A study claims that Internet performance could start to decline by 2010 due to a growing gap between access capacity and demand.

Nemertes Research estimates that up to US$55 billion needs to be spent to close that gap, or about 60 per cent to 70 per cent more than service providers intend to spend.

"The primary impact of the lack of investment will be to throttle innovation both the technical innovation that leads to increasingly newer and better applications, and the business innovation that relies on those technical innovations and applications to generate value," said the report released Tuesday.

"The next Google, YouTube, or Amazon might not arise, not because of a lack of demand, but due to an inability to fulfill that demand. Rather like osteoporosis, the underinvestment in infrastructure will painlessly and invisibly leach competitiveness out of the economy."

A University of Toronto computer science professor told CTV.ca that while he didn't analyze the report's details, he agrees with its general thrust about a looming Internet slowdown.

"This is an inevitability, whether it's 2010 or 2012," said Eugene Fiume.

"This was predictable in the 1980s," he said.

The exploding use of the Internet in emerging economies like China and India will create "hotspots" within the distributed network that is the Internet, he said.

Data will slow down in these hotspots, much like how traffic slows at a poorly designed city intersection. "You will eventually see the not-so-graceful degradation of the entire system," Fiume said.

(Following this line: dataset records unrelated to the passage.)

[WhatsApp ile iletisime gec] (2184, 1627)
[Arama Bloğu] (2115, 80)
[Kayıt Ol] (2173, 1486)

Technology analyst Kris Abel told CTV Newsnet that the study may be making too many assumptions, that it's difficult to predict the future and new technologies could offset some of the concerns -- which have been widely known for some time -- raised in the study.

"They look specifically at just wired services," he said.

"We're living in an age now where increasingly we are getting a lot of our internet service through wireless solutions, and in wireless solutions, you don't have the same problems."

Backbone vs. the last mile

Nemertes said it analyzed consumer demand and capacity independently.

Some say the problem isn't with the core backbone of the Internet, but where service providers provide access to consumers -- what the telecommunications sector calls "the last mile."

Fiume said that's partially true, but added, "that's what telcos want you to believe, because that's pushing the problem onto the consumer."

Internet service providers can already regulate those who hog bandwidth by engaging in extensive use of peer-to-peer file-sharing networks, as one example, he said.

The Internet's overall pipes need to be widened, along with improving the efficiency of the rules by which data "packets" are transmitted, he said.

"The telcos didn't plan well enough to deal with the explosion of information content on the Internet writ large," Fiume said, adding, "they trying to make it seem like the fact you're watching YouTube is really causing the problem. That's really very laughable."

Nemertes, which didn't make a spokesperson available to CTV.ca, said no one group funded the study and that funding for it came from its client base.

The data came from several sources:

  • Research data collected by academic organizations
  • Publicly available documents, including vendor and service provider financials
  • Confidential interviews with enterprise organizations, equipment vendors, service providers, and investment companies

"During the course of this project we spoke with 70-plus individuals and organizations for these interviews, and we relied on our base of several hundred IT executives who participate in our enterprise benchmarks," the report said.

However, the group said the Internet remains an exceedingly opaque environment.

"Content providers refuse to reveal their inner workings. This is often for very good reasons, but it's detrimental to the industry," it said.

The group called for industry to develop ways of better sharing data with researchers.